= Exercise prompt =
Count the lines in the records below that contain the string "should", treating uppercase and lowercase letters as different. Reply with the number alone.

[Stored data]
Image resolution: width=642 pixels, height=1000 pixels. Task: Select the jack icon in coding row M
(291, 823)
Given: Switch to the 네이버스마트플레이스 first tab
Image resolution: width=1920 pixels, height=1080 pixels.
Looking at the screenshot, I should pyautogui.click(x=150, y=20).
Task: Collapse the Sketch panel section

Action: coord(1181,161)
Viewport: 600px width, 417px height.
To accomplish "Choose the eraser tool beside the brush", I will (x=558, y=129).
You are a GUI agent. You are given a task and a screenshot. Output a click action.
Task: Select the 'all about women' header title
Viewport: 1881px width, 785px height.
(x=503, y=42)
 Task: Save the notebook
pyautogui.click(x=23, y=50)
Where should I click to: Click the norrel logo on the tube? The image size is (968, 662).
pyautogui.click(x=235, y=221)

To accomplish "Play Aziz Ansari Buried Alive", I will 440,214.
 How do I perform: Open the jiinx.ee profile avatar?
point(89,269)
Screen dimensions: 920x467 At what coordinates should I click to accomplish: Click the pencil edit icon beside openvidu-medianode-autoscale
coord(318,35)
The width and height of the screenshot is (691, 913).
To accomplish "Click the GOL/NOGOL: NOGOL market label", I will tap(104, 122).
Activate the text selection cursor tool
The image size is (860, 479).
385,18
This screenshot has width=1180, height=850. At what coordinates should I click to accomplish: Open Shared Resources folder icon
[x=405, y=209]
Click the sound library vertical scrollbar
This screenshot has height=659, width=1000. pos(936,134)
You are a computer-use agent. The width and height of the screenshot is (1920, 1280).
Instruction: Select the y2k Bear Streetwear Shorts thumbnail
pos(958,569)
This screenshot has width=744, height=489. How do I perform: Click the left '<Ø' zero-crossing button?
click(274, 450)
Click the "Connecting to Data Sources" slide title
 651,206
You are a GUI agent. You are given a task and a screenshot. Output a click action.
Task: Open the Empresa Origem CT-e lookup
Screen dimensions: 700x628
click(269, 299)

= Solution for this problem =
4